Subcellular distribution of beta-catenin in cisplatin-treated triple negative breast cancer cells

CÓRDOBA ME; PENNACCHIO GE; AVILA MANIERO M; VARGAS ROIG LM; NADIN SB; FANELLI MA

Buenos Aires

Congreso; Reunión Conjunta de Sociedades de Biociencias; 2017

Sociedades de Biociencias

Triple negative breast cancer subtype (TNBC) accounts for about15-20% of all invasive breast tumors. TNBC lacks expression of estrogen receptor (ER), progesterone receptor (PR) and Epidermal Growth Factor type 2 Receptor (HER2). To date not a single therapy has been applied, conventional cytotoxic chemotherapy is currently the only treatment option for TNBC. Unfortunately, some patients respond but others become resistant or eventually relapse. New therapeutic approaches are focused in the search of other molecular target and anticancer drugs not classically used for breast cancer treatment, such as platinum analogues (cisplatin). Aberrant expression of beta-catenin has been linked to tumor progression and has become a promising target for cancer therapy. The aim of this work was to study the functionality of beta-catenin exposed to cisplatin in human cell lines, MDA-MB231 (TN) and MCF10A (non-tumorigenic epithelial cell line).

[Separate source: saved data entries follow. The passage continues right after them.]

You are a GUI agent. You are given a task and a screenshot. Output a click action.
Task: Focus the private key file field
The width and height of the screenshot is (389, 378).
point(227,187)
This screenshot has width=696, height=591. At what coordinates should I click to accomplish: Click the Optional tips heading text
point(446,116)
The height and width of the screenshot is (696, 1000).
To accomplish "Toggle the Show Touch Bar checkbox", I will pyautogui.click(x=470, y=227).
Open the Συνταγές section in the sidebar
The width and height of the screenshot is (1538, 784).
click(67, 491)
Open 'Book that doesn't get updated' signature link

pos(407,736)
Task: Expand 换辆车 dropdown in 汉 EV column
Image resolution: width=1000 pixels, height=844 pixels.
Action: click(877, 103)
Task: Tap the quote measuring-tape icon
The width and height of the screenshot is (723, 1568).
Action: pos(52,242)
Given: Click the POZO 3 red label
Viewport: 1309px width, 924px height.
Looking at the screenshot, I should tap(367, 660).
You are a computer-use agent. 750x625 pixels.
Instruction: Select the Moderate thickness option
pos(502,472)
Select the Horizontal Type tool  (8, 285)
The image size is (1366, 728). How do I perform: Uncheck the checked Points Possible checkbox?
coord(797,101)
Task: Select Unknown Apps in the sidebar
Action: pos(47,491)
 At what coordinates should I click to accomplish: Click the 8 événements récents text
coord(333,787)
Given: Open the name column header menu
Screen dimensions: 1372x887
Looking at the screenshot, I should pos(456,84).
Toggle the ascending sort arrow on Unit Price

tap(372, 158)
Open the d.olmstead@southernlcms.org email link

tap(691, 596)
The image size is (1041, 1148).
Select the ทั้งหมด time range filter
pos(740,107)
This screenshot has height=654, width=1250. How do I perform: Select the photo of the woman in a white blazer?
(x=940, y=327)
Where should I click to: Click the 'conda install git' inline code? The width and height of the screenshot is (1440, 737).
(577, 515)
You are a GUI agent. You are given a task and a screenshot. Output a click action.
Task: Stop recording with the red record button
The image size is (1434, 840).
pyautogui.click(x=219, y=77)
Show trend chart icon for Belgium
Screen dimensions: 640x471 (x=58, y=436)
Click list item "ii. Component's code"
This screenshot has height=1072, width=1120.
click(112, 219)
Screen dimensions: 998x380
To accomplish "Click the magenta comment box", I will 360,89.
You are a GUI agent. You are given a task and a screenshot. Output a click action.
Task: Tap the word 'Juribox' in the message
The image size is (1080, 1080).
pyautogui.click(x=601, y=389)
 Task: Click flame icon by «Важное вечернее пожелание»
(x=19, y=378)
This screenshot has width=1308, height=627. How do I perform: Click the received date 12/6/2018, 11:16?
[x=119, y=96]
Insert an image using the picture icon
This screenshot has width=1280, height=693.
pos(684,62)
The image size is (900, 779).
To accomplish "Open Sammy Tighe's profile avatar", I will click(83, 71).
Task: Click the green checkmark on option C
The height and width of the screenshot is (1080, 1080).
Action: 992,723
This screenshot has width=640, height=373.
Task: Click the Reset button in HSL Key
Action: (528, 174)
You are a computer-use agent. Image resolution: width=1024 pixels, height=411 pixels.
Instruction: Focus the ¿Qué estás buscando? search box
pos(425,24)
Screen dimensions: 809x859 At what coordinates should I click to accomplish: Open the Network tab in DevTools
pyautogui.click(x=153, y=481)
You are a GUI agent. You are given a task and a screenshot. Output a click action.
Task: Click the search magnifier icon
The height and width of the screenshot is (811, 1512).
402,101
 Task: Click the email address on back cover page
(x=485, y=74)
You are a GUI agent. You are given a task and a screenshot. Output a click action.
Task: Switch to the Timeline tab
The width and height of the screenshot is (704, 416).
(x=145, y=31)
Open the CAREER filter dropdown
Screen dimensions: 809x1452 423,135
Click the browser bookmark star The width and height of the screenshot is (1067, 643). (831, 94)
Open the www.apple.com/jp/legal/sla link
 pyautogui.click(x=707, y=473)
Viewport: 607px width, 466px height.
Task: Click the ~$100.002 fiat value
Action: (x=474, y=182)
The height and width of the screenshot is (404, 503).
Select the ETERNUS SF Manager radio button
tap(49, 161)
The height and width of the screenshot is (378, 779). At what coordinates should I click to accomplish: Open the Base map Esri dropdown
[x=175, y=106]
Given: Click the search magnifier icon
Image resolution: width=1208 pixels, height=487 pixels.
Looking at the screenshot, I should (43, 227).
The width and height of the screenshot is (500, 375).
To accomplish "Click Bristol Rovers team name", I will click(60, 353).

Cisplatin toxicity was evaluated by MTT. The localization of total and active beta-catenin was analyzed by confocal microscopy and the expression levels by WB. The IC50doses for MDA-MB231 and MCF10A were 91,48µM and 55,80µM,respectively. Cisplatin treatment induced localization of total and a ctive beta-catenin from the plasmatic membrane/cytoplasm to the nucleus in MDA-MB231, but no changes were observed in MCF10Acells. Expression levels of total and active beta-catenin decreased significantly (p≤0,05) with cisplatin exposure in MDA-MB231 cells whereas the levels of these proteins were not significantly modified in MCF10A cells. Our preliminary data show altered subcellular localization and expression levels of beta-catenin by cisplatin in TNBC cells.